DATA EXTRACT Block Start
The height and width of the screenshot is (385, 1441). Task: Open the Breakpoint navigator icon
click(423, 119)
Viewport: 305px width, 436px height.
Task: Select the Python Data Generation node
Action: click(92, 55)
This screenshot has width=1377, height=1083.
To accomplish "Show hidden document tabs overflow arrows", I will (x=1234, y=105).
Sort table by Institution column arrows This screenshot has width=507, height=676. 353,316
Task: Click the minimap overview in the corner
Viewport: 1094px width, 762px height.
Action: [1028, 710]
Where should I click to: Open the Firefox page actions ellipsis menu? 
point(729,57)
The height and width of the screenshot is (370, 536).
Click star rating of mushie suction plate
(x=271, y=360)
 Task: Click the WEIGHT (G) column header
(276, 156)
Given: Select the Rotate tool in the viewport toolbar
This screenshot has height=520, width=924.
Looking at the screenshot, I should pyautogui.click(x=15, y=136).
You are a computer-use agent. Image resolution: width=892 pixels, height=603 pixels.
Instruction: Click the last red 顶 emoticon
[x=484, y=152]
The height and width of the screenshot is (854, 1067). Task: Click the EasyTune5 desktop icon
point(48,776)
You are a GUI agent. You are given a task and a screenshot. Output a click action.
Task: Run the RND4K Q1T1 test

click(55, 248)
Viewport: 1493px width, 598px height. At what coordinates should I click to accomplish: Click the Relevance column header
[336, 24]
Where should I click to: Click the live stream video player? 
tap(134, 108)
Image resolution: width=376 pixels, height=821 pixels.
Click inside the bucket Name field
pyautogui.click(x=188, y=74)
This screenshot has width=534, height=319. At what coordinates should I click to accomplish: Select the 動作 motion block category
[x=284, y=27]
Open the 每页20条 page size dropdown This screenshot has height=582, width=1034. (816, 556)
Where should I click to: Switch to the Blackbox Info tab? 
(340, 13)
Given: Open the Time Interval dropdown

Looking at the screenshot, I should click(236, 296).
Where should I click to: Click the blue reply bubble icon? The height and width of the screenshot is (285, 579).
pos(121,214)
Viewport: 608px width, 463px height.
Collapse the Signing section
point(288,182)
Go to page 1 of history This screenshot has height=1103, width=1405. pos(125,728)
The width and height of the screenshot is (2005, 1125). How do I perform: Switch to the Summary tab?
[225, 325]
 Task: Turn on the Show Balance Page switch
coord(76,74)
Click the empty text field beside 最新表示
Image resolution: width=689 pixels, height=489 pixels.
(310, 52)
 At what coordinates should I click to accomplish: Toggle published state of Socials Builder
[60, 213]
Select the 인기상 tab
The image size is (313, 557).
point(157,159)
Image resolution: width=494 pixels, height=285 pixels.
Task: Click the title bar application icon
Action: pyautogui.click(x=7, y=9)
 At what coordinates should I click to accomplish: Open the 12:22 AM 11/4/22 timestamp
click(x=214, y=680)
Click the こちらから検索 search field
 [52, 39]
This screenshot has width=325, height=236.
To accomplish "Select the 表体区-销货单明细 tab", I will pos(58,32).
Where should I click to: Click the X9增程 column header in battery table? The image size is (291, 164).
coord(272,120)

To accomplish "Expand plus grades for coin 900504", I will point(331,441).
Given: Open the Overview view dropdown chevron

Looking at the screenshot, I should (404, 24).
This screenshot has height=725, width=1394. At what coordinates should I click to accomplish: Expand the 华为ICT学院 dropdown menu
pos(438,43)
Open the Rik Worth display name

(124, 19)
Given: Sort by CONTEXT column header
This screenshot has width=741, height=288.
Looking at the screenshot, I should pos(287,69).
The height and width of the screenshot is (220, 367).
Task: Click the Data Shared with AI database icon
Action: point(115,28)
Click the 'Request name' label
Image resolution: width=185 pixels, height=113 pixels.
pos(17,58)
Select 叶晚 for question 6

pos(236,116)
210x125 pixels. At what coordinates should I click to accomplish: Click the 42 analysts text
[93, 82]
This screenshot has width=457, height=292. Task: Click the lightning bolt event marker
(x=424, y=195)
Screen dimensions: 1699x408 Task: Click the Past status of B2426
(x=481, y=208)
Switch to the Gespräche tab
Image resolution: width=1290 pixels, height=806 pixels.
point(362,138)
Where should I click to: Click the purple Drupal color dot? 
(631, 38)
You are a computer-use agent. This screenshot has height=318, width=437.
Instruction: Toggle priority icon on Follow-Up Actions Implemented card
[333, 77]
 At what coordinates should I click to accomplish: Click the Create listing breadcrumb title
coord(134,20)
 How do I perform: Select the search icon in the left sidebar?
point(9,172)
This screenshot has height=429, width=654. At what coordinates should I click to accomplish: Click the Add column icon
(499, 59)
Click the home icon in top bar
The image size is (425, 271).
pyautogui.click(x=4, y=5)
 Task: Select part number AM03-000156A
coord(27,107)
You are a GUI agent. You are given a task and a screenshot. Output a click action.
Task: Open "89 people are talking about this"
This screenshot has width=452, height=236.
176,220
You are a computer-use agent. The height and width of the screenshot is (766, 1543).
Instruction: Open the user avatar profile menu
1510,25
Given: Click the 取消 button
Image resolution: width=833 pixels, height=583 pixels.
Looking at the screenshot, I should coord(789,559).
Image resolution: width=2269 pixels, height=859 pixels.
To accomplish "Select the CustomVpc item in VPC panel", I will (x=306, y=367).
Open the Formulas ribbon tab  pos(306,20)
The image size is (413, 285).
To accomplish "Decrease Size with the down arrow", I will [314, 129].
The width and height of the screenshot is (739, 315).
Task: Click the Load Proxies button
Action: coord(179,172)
DATA EXTRACT Block End
# WORK REQUIRED:
Copy the records out again word for word.

# EXERCISE OUTPUT:
The height and width of the screenshot is (385, 1441). Task: Open the Breakpoint navigator icon
click(423, 119)
Viewport: 305px width, 436px height.
Task: Select the Python Data Generation node
Action: click(92, 55)
This screenshot has width=1377, height=1083.
To accomplish "Show hidden document tabs overflow arrows", I will (x=1234, y=105).
Sort table by Institution column arrows This screenshot has width=507, height=676. 353,316
Task: Click the minimap overview in the corner
Viewport: 1094px width, 762px height.
Action: [1028, 710]
Where should I click to: Open the Firefox page actions ellipsis menu? 
point(729,57)
The height and width of the screenshot is (370, 536).
Click star rating of mushie suction plate
(x=271, y=360)
 Task: Click the WEIGHT (G) column header
(276, 156)
Given: Select the Rotate tool in the viewport toolbar
This screenshot has height=520, width=924.
Looking at the screenshot, I should pyautogui.click(x=15, y=136).
You are a computer-use agent. Image resolution: width=892 pixels, height=603 pixels.
Instruction: Click the last red 顶 emoticon
[x=484, y=152]
The height and width of the screenshot is (854, 1067). Task: Click the EasyTune5 desktop icon
point(48,776)
You are a GUI agent. You are given a task and a screenshot. Output a click action.
Task: Run the RND4K Q1T1 test

click(55, 248)
Viewport: 1493px width, 598px height. At what coordinates should I click to accomplish: Click the Relevance column header
[336, 24]
Where should I click to: Click the live stream video player? 
tap(134, 108)
Image resolution: width=376 pixels, height=821 pixels.
Click inside the bucket Name field
pyautogui.click(x=188, y=74)
This screenshot has width=534, height=319. At what coordinates should I click to accomplish: Select the 動作 motion block category
[x=284, y=27]
Open the 每页20条 page size dropdown This screenshot has height=582, width=1034. (816, 556)
Where should I click to: Switch to the Blackbox Info tab? 
(340, 13)
Given: Open the Time Interval dropdown

Looking at the screenshot, I should click(236, 296).
Where should I click to: Click the blue reply bubble icon? The height and width of the screenshot is (285, 579).
pos(121,214)
Viewport: 608px width, 463px height.
Collapse the Signing section
point(288,182)
Go to page 1 of history This screenshot has height=1103, width=1405. pos(125,728)
The width and height of the screenshot is (2005, 1125). How do I perform: Switch to the Summary tab?
[225, 325]
 Task: Turn on the Show Balance Page switch
coord(76,74)
Click the empty text field beside 最新表示
Image resolution: width=689 pixels, height=489 pixels.
(310, 52)
 At what coordinates should I click to accomplish: Toggle published state of Socials Builder
[60, 213]
Select the 인기상 tab
The image size is (313, 557).
point(157,159)
Image resolution: width=494 pixels, height=285 pixels.
Task: Click the title bar application icon
Action: pyautogui.click(x=7, y=9)
 At what coordinates should I click to accomplish: Open the 12:22 AM 11/4/22 timestamp
click(x=214, y=680)
Click the こちらから検索 search field
 [52, 39]
This screenshot has width=325, height=236.
To accomplish "Select the 表体区-销货单明细 tab", I will pos(58,32).
Where should I click to: Click the X9增程 column header in battery table? The image size is (291, 164).
coord(272,120)

To accomplish "Expand plus grades for coin 900504", I will point(331,441).
Given: Open the Overview view dropdown chevron

Looking at the screenshot, I should (404, 24).
This screenshot has height=725, width=1394. At what coordinates should I click to accomplish: Expand the 华为ICT学院 dropdown menu
pos(438,43)
Open the Rik Worth display name

(124, 19)
Given: Sort by CONTEXT column header
This screenshot has width=741, height=288.
Looking at the screenshot, I should pos(287,69).
The height and width of the screenshot is (220, 367).
Task: Click the Data Shared with AI database icon
Action: point(115,28)
Click the 'Request name' label
Image resolution: width=185 pixels, height=113 pixels.
pos(17,58)
Select 叶晚 for question 6

pos(236,116)
210x125 pixels. At what coordinates should I click to accomplish: Click the 42 analysts text
[93, 82]
This screenshot has width=457, height=292. Task: Click the lightning bolt event marker
(x=424, y=195)
Screen dimensions: 1699x408 Task: Click the Past status of B2426
(x=481, y=208)
Switch to the Gespräche tab
Image resolution: width=1290 pixels, height=806 pixels.
point(362,138)
Where should I click to: Click the purple Drupal color dot? 
(631, 38)
You are a computer-use agent. This screenshot has height=318, width=437.
Instruction: Toggle priority icon on Follow-Up Actions Implemented card
[333, 77]
 At what coordinates should I click to accomplish: Click the Create listing breadcrumb title
coord(134,20)
 How do I perform: Select the search icon in the left sidebar?
point(9,172)
This screenshot has height=429, width=654. At what coordinates should I click to accomplish: Click the Add column icon
(499, 59)
Click the home icon in top bar
The image size is (425, 271).
pyautogui.click(x=4, y=5)
 Task: Select part number AM03-000156A
coord(27,107)
You are a GUI agent. You are given a task and a screenshot. Output a click action.
Task: Open "89 people are talking about this"
This screenshot has width=452, height=236.
176,220
You are a computer-use agent. The height and width of the screenshot is (766, 1543).
Instruction: Open the user avatar profile menu
1510,25
Given: Click the 取消 button
Image resolution: width=833 pixels, height=583 pixels.
Looking at the screenshot, I should coord(789,559).
Image resolution: width=2269 pixels, height=859 pixels.
To accomplish "Select the CustomVpc item in VPC panel", I will (x=306, y=367).
Open the Formulas ribbon tab  pos(306,20)
The image size is (413, 285).
To accomplish "Decrease Size with the down arrow", I will [314, 129].
The width and height of the screenshot is (739, 315).
Task: Click the Load Proxies button
Action: coord(179,172)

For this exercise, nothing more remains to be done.